Augmented reality (AR) refers to a mobile or embedded technology that senses, processes, and outputs data in real time, recognizes and tracks real-world objects, and provides contextual information by supplementing—or in some cases, replacing—human senses. AR differs from so-called virtual reality in that AR users continue to experience most of their physical environment. AR has many positive applications, from training tomorrow’s workforce, to empowering people with disabilities. But the technology also raises novel or acute policy concerns that companies and policymakers must address if AR is to be widely adopted and positively affect American society.
The UW Tech Policy Lab is a unique, interdisciplinary research unit at the University of Washington that aims to help policymakers develop wise and inclusive technology policy. We have studied AR and its impact on diverse populations and discuss our findings in detail in the appended whitepaper Augmented Reality: A Technology and Policy Primer.

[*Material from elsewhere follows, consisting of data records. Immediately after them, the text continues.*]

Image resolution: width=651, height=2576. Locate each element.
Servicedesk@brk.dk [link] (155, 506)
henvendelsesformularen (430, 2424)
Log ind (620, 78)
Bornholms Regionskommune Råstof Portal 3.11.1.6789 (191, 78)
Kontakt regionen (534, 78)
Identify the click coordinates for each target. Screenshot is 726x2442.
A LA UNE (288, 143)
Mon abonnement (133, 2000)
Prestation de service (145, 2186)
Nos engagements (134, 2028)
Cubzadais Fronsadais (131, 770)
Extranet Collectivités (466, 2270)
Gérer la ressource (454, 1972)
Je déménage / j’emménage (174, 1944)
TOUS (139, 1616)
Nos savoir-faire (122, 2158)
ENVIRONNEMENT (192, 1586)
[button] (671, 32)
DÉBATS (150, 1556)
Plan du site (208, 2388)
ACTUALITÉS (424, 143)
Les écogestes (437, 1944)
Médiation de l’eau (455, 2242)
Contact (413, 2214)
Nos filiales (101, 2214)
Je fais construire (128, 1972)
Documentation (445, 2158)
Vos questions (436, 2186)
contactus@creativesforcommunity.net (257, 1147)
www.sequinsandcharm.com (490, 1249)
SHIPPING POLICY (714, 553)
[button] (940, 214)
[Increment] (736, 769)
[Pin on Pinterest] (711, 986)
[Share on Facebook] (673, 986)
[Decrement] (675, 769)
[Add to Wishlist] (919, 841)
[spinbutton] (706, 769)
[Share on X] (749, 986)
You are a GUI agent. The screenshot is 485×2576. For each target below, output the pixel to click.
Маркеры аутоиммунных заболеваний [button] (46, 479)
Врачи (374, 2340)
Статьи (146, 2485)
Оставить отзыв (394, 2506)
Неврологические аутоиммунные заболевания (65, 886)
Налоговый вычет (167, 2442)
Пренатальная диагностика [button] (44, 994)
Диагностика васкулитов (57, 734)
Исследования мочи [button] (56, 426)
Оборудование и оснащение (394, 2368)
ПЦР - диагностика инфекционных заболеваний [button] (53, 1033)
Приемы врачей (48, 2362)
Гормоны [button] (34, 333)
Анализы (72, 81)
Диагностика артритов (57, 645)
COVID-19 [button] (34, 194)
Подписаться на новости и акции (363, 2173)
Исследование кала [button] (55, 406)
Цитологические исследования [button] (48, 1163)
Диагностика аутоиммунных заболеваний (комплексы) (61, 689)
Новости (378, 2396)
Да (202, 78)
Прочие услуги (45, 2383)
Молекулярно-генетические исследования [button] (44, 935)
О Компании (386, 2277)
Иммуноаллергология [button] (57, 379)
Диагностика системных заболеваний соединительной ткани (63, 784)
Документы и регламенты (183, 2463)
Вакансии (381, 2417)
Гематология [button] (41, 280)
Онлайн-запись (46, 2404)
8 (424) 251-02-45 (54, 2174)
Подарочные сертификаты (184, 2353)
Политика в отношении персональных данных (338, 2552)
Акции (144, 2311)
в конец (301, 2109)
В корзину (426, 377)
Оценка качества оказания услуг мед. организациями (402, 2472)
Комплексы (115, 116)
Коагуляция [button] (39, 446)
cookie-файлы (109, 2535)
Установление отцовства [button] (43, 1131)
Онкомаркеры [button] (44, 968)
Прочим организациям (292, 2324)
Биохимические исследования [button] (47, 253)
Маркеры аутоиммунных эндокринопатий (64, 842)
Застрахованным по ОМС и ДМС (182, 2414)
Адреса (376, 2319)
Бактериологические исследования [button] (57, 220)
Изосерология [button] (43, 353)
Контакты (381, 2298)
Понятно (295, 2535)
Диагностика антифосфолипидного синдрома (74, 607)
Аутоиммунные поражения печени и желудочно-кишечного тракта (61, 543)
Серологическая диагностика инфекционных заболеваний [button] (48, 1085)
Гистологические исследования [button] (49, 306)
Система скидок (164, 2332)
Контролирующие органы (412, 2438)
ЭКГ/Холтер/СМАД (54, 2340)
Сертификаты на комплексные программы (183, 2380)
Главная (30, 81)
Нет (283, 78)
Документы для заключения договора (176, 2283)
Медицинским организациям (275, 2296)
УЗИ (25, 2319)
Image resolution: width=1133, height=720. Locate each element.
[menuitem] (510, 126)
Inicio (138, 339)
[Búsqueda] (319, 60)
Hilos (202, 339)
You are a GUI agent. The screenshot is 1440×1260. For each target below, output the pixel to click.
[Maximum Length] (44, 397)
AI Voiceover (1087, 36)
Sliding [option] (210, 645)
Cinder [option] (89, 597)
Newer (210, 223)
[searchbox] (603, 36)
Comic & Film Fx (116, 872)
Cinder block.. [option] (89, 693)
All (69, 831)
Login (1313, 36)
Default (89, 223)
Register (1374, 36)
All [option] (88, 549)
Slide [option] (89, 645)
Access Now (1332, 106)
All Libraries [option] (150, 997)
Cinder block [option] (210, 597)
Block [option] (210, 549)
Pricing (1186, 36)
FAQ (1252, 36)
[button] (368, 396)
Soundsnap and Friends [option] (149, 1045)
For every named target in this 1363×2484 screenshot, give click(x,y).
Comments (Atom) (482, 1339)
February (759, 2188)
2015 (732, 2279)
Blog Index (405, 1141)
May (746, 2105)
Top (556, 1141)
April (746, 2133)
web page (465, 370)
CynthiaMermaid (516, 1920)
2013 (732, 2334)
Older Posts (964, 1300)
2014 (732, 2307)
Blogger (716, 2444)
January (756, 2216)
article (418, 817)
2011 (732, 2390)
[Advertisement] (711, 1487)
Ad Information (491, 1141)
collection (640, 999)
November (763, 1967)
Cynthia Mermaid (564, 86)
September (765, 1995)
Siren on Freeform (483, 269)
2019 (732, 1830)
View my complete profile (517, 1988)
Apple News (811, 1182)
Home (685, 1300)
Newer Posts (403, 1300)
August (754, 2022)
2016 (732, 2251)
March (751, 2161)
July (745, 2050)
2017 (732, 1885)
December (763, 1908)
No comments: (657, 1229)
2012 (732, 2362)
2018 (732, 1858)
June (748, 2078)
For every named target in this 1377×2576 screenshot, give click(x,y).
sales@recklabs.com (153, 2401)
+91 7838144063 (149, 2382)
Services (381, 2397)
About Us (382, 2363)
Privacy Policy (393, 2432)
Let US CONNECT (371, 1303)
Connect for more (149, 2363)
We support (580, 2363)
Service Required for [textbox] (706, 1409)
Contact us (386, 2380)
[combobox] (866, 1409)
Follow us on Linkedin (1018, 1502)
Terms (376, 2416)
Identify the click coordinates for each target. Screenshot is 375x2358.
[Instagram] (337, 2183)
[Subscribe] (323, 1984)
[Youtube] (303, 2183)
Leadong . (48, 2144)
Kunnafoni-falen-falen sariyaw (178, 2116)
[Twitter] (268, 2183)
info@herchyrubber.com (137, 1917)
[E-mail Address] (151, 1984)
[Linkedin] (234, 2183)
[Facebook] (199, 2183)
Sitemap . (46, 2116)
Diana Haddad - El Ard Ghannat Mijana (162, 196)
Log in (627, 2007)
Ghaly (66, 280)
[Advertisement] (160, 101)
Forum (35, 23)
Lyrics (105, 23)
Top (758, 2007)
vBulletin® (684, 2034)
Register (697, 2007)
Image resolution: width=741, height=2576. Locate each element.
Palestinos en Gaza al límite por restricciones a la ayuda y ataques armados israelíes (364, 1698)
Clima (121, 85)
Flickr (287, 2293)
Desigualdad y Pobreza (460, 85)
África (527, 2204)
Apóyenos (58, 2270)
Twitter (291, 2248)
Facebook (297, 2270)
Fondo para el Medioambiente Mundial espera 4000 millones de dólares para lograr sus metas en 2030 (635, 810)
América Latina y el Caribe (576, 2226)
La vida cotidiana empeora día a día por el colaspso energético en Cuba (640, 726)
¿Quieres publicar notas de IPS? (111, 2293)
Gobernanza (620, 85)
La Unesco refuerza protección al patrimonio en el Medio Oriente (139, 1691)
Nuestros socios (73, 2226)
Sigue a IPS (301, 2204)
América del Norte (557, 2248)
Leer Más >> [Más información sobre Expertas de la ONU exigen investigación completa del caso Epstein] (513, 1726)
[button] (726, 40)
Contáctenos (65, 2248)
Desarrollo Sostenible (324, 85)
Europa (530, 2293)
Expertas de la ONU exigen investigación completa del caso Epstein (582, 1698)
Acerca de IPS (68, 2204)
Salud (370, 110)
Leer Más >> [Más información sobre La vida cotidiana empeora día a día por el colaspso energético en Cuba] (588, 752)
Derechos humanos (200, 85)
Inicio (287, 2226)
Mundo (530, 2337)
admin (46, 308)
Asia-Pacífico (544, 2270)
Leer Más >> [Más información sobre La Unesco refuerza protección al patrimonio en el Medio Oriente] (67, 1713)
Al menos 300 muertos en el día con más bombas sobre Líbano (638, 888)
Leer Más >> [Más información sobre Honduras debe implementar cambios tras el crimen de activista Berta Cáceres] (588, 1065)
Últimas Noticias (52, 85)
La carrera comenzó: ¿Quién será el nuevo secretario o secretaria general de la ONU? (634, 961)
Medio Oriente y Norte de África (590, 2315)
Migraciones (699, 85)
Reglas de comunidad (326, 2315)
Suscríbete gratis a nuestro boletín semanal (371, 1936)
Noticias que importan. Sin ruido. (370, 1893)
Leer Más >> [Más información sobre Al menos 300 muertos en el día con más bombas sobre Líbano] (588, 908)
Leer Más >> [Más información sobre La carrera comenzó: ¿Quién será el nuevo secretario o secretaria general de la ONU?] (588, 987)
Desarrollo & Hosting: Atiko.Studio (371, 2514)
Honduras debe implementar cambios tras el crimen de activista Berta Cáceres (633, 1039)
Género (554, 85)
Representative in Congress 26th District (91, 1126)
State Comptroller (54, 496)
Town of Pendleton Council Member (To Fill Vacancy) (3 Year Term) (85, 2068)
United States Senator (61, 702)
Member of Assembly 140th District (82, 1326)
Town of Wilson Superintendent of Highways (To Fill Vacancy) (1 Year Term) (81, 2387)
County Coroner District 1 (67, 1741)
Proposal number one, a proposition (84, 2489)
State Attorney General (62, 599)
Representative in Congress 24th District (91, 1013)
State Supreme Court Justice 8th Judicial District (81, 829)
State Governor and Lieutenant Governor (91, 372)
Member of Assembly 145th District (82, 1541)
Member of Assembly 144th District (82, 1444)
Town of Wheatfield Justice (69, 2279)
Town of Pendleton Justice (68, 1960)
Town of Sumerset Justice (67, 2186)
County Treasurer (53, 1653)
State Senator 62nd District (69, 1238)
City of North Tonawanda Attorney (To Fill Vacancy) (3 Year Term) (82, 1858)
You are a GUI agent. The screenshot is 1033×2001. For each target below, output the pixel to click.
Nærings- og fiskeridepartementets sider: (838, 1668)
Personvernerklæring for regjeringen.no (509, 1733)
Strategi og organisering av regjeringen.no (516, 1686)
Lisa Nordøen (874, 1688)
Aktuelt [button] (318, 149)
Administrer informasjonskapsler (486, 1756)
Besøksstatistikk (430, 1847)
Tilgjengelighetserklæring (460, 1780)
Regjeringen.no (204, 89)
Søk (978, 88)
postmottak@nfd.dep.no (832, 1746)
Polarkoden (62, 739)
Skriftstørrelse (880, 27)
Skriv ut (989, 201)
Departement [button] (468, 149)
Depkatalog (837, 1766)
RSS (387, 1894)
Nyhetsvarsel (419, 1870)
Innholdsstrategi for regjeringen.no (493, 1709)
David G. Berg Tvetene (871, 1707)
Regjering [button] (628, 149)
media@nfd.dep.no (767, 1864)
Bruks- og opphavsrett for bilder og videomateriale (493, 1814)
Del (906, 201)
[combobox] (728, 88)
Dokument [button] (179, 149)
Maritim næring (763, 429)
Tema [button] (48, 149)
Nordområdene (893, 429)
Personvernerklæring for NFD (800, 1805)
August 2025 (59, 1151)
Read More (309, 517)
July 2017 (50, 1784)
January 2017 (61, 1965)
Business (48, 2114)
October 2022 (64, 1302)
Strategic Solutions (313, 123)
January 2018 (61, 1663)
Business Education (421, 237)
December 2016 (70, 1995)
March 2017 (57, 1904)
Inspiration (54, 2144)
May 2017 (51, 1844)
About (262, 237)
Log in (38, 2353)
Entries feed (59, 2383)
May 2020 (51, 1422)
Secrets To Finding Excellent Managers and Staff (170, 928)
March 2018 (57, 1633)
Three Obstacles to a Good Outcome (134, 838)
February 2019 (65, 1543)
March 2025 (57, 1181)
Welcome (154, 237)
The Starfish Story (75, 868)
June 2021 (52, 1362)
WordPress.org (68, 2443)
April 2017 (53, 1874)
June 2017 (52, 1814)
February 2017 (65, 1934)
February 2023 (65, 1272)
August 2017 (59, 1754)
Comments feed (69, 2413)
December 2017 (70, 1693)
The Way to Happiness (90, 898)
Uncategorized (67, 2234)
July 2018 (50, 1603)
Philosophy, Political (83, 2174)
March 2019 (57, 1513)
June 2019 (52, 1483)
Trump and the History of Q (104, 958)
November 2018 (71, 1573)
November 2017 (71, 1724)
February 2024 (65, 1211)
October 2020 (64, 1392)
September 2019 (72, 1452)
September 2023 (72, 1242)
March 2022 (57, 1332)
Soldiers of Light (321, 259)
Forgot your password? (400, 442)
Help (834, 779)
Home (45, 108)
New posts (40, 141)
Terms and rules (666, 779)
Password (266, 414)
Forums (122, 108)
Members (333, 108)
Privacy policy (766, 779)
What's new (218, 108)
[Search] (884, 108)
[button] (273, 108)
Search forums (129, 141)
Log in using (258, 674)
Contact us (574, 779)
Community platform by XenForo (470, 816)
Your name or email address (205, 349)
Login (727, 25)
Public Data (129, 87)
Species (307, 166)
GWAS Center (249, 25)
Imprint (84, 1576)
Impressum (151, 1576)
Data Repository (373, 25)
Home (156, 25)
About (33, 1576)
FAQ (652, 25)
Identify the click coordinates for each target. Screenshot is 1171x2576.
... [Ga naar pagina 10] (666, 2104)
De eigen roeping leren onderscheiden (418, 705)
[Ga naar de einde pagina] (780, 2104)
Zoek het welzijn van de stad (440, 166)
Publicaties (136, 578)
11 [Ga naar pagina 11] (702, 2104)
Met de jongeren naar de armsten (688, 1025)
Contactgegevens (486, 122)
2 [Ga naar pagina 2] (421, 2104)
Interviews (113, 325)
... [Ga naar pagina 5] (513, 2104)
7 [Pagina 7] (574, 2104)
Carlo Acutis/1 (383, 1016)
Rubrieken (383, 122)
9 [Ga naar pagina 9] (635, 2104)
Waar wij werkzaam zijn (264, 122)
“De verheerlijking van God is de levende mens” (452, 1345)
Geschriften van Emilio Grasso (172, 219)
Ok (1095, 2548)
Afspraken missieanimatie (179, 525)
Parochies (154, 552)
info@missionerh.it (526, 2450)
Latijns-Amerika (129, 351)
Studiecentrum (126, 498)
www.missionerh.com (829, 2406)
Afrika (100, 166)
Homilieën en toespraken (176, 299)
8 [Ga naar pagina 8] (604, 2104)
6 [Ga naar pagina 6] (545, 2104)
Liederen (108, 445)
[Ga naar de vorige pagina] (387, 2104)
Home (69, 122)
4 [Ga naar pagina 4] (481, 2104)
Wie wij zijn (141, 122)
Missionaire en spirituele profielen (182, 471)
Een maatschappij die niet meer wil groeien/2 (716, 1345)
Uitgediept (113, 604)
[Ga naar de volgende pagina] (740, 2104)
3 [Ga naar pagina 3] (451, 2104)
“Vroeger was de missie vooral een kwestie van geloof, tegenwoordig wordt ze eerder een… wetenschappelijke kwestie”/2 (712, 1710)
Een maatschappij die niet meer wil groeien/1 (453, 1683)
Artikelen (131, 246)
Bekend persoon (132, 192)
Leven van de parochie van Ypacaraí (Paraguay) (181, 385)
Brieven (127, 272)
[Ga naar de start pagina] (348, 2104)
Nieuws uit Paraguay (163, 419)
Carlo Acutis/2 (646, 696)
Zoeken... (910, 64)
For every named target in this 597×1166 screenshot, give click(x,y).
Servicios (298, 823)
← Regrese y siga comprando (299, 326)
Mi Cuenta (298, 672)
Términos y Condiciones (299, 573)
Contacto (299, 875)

Our research suggests that AR raises a variety of question of law and policy, including around privacy, free speech, and novel forms of distraction and discrimination. For example: Will the constant recording of a user’s environment give hackers, companies, and government unparalleled access to the bedroom, the boardroom, and other private spaces? Could the superimposition of information over reality render the AR user vulnerable or unsafe? And are there situations—such as job interviews—where knowing everything about an individual could result in discrimination or subject the AR user to legal liability? Industry must design AR products with these and many other questions in mind.
Thank you again for the interest in our research and the opportunity to appear before the Committee. I look forward to your questions.”